What is it that gives communities such a relationship with a building that they are unlikely to visit for an act of worship? The first thing you notice when visiting almost any parish church is how it’s a hodgepodge of styles and artistic works and practical compromises left over from generations gone past. Eighteenth-century parish chests store teddy bears for 21st-century babies, while medieval rood screens vie against bright plasma screens in their quest for relevance. Eighteenth-century pews with graffiti from generations of bored choirboys are augmented by early 19th-century wood and wicker chairs with space for top hats. There are memorials to war heroes, drowned wives, aged relatives, babies, murderers and their victims. Generations of inhabitants of that parish have left their mark and, in a century’s time, the people of the early 21st century who think they own it now will find their legacy only in the odd graffito and some piece of furniture stashed in a cupboard.

[See also: 6 things I hate about Mother’s Day]

If the church is still there, that is. That is the question of our generation – and it is one which should be asked well beyond the coffee hours in frosty church halls. Forty-five per cent of grade one listed buildings are Anglican churches. What happens to them is of historical significance to the whole nation.

This should be a sentiment the Church of England seizes. The relationship between people and the local church, which is breaking down in so many places in so many ways, is still one of our great strengths. But, as Jesus says, where your treasure is there will your heart be also, and the national church is moving its treasure away from supporting local parishes to funding exciting new projects in the hope of “encouraging growth”. They killed the Darlow formula, which pumped over £100m (in each three-year funding period) into poorer dioceses for parish ministry, and spent it instead on a Strategic Development Fund which has now spent over £170m.

We can see the results. The poorer diocese of Chelmsford is cutting 60 priests’ positions. Leicester is planning to merge all its parishes into a few super-parishes, slash the number of priests, and farm them out like GPs in a modern surgery. As for the vastly expensive new set-ups – have they worked? No. A report that came out in 2022 shows that there have been a measly 12,704 “new disciples witnessed”. That’s about £13,000 per new believer.

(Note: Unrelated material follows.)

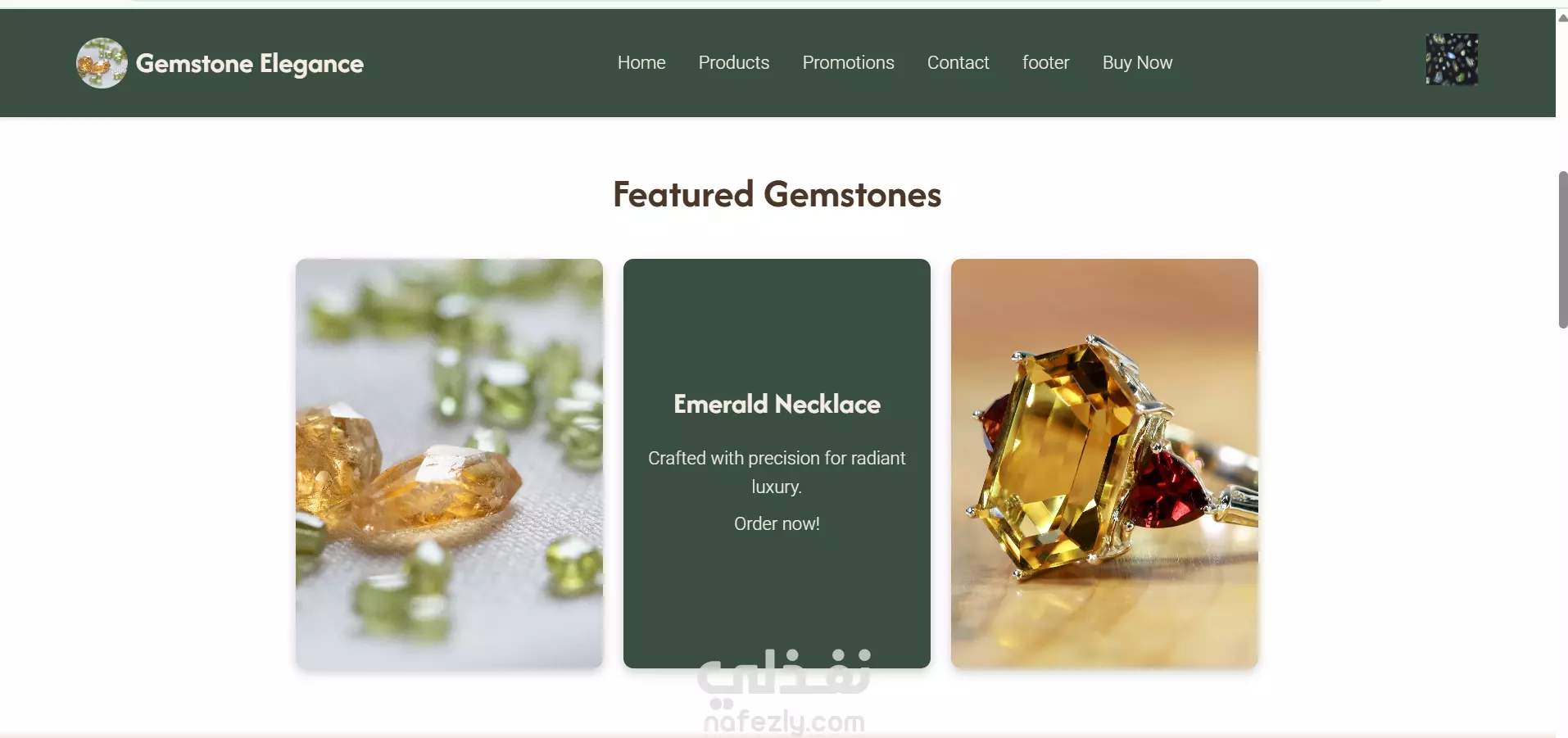Go to the Products page
Screen dimensions: 1568x738
(x=734, y=62)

This is a waste of money on an epic scale – and, worst of all, it comes at the expense of boring snoring local ministry and boring snoring community churches.

So as Mothering Sunday dawns, I hope we can see ourselves to valuing all of the relationships that build up our lives and our communities. Even if we don’t celebrate them every week, we can make sure that they’re loved enough to enjoy the celebrations when they come round.